Task item A - In the Guild Wars Nightfall text, what level is the writer's paragon/warrior?
Task item B - Continue the Guild Wars Nightfall text after its last sentence.

***** Text shown

Guild Wars Nightfall

So far I’m enjoying Nightfall more than factions. I’ve only got a level 8 p/w so I haven’t seen much of the game yet.

I like paragon/warrior since both of these classes have adrenalin and shouts. I’m thinking the echos might combo well with some warrior shouts. Anyways, early on using frenzy is pretty nice since you are a ranged fighter.

Quoted for massive truth. The group I play the main storyline with wanted to kill him within minutes of meeting him. We cheered when he was killed, and hated having to eventually kill the guy that did us such a huge favor.

Nightfall really has changed the game in a big way. If you played Guild Wars at the start, but quit when you finished Prophecies or because Factions just seemed like more of the same, you’ll be amazed at the difference now.

To echo what a lot of other people are saying, it’s the best one yet, for all the reasons they list.

**********
***** Dataset entries

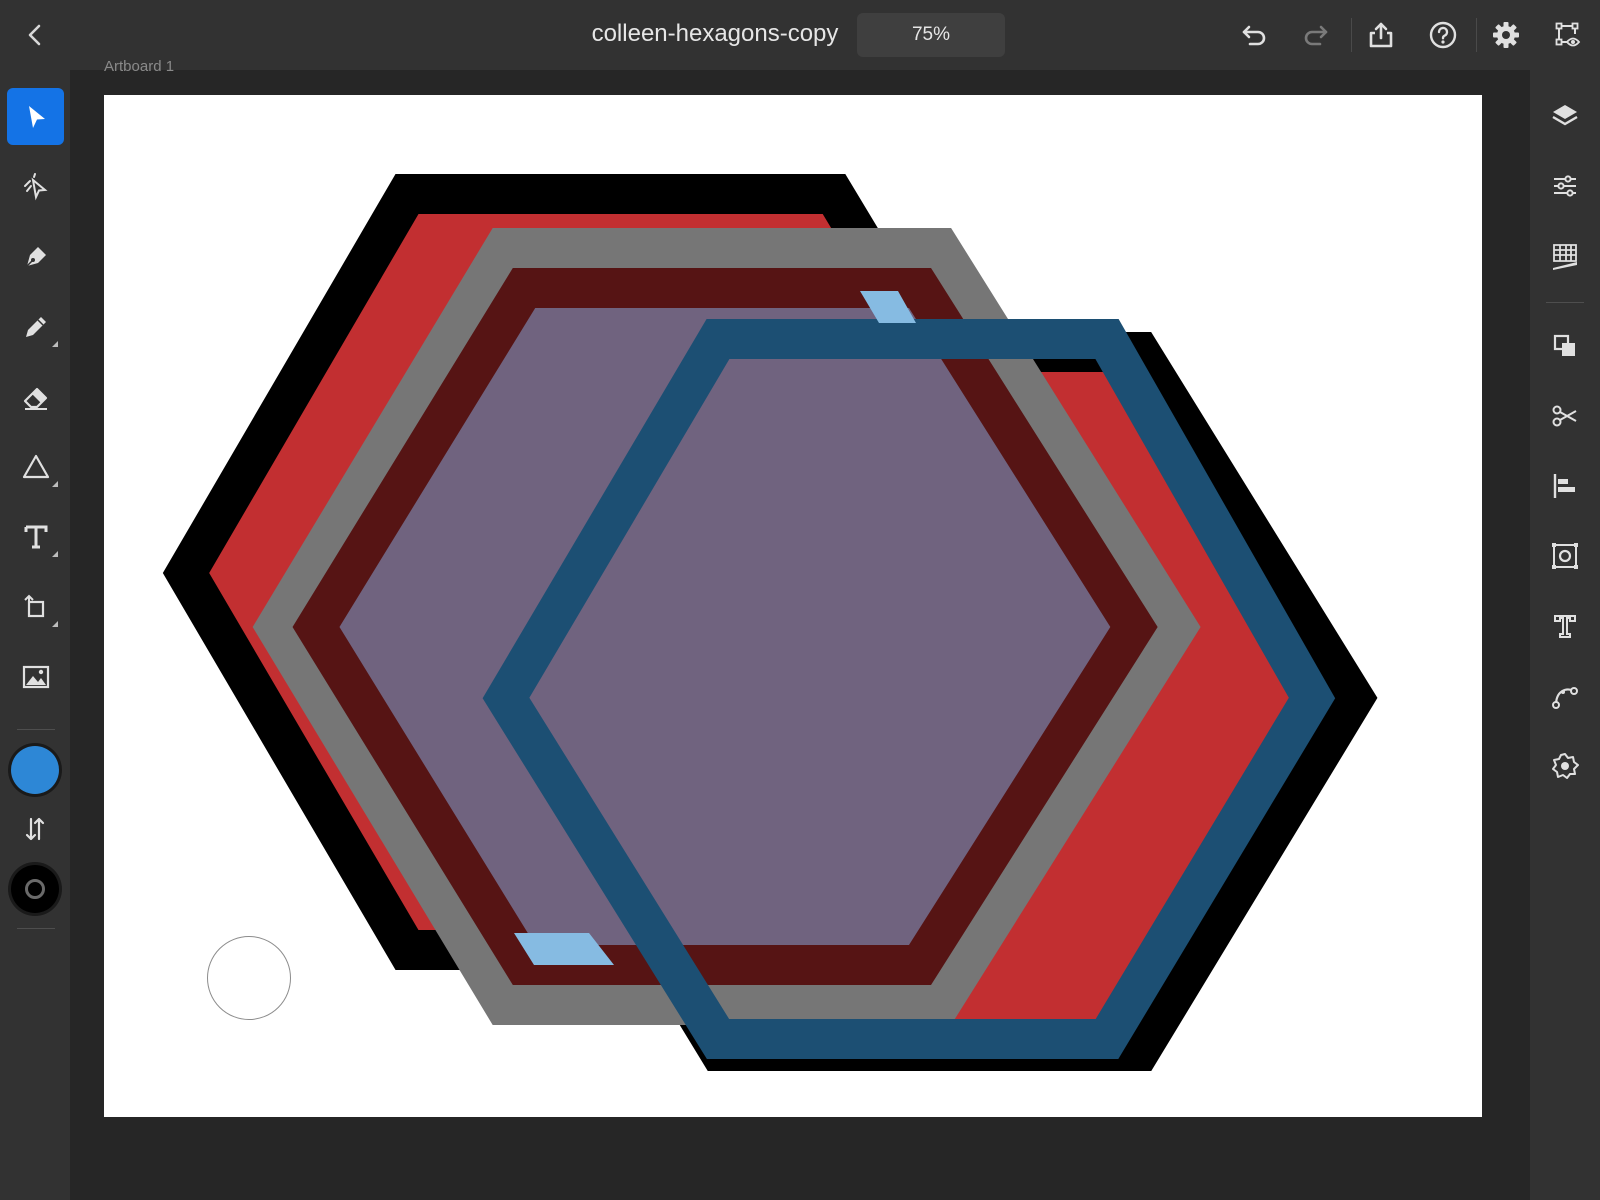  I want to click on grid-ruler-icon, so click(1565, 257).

**********
***** Dataset entries

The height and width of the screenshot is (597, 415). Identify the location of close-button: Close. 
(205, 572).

**********

Task output A - Level 8.

Task output B -
KG

On a different note, I have found several Bugs (“Features”) in the quests below Blacktide Den.

So folks don’t get frustrated like I did:
If you take the Ghost Quest do NOT try to take the Master Difficulty Quest available at the same time. Wait until you finish the Ghost Quest. The problem will be that you cannot do both without dropping the Guiding Light Wand and then if you die and restart finding it again is a pain in the ass.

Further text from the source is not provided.